Sec. 1090.1850 Procedures related to in-line blending waivers.
In addition to any other procedure required under this subpart,
auditors must perform the procedures specified in this section for
gasoline refiners that rely on an in-line blending waiver under Sec.
1090.1315.
(a) Obtain a copy of the refiner's in-line blending waiver
submission and EPA's approval letter.
(b) Confirm that the refiner uses the in-line blending waiver only
for qualified operations as specified in Sec. 1090.1315(a).
(c) Confirm that the sampling procedures and composite calculations
conform to specifications as specified in Sec. 1090.1315(b)(2).
(d) Review the refiner's procedure for defining a batch for
compliance purposes.

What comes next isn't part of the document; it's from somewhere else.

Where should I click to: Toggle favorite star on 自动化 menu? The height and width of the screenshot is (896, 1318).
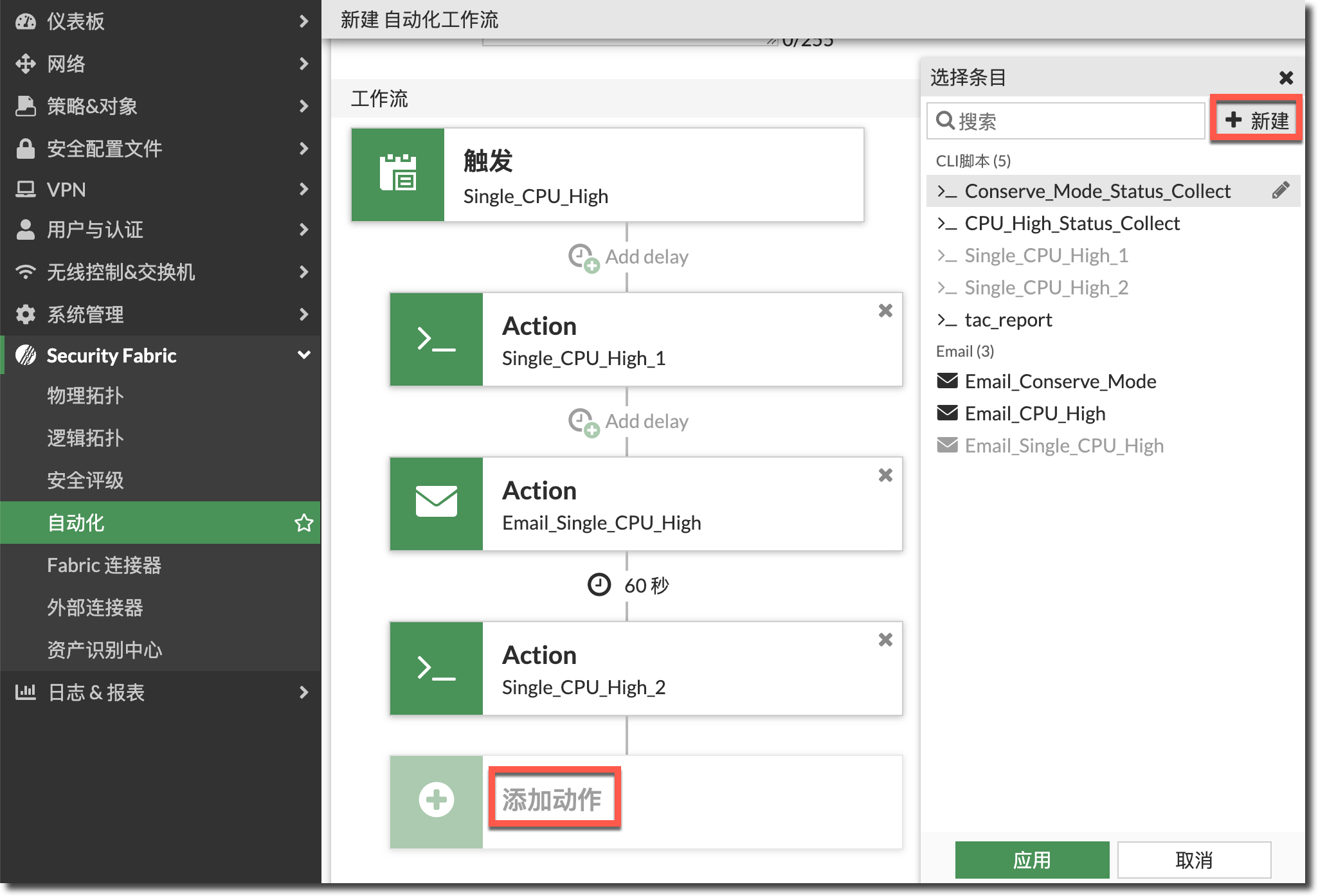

Review available test data demonstrating that the
test results from in-line blending correctly characterize the fuel
parameters for the designated batch.
(e) Confirm that the refiner corrected their operations because of
previous audits, if applicable.
(f) Confirm that the equipment and procedures are not materially
changed from the refiner's in-line blending waiver. Report in the
attestation report whether the refiner has failed to update their in-
line blending waiver based on a material change in equipment or
procedure.
(g) Report in the attestation report whether the refiner has
complied with all provisions related to their in-line blending waiver.